On these facts the lower court granted judgment against defendant Rizzi and also against defendant Fuller, the general contractor, holding that they were both actively negligent. Accordingly, defendant Fuller was denied judgment on its claim over against Rizzi. We think the evidence was insufficient to show that defendant Fuller was guilty of active or primary negligence, and, following the principles expressed in McFall v. Compagnie Maritime Belge (304 N. Y. 314) and Harrington v. 615 West Corp. (1 A D 2d 435) should be indemnified by Rizzi. At most, Fuller was guilty only of an act of omission. It had no part in creating the dangerous situation. Although there was some testimony by one of Fuller’s employees that where [16]*16forms are removed, concrete occasionally falls, nevertheless on the facts here, it cannot be said that Fuller knew or should have known that a dangerous condition existed at the moment of the accident.
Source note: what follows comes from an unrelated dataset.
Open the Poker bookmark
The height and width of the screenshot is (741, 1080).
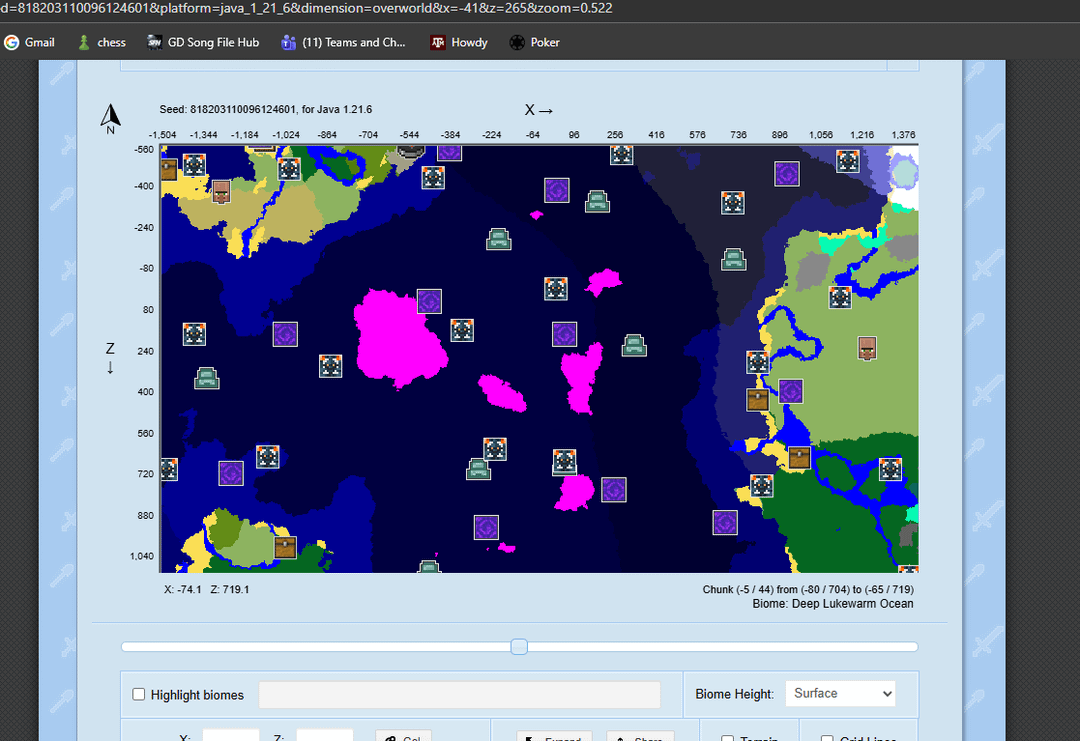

In the circumstances, Fuller should have judgment over against Rizzi, who must be held solely responsible for the affirmative active negligence on its part.
The judgment should be modified insofar as it dismisses the cross complaint of the defendant George A. Fuller Company against the defendant Rizzi Construction Co., Inc., and judgment on the cross complaint should be granted, with costs and disbursements, and as thus modified, affirmed.
Botein, J. P., Rabin, Frank, Várente and Bergan, JJ., concur.
Judgment unanimously modified insofar as it dismisses the cross complaint of the defendant George A. Fuller Company against the defendant Rizzi Construction Co., Inc., and judgment on the cross complaint granted, with costs and disbursements and, as so modified, affirmed. Settle order on notice.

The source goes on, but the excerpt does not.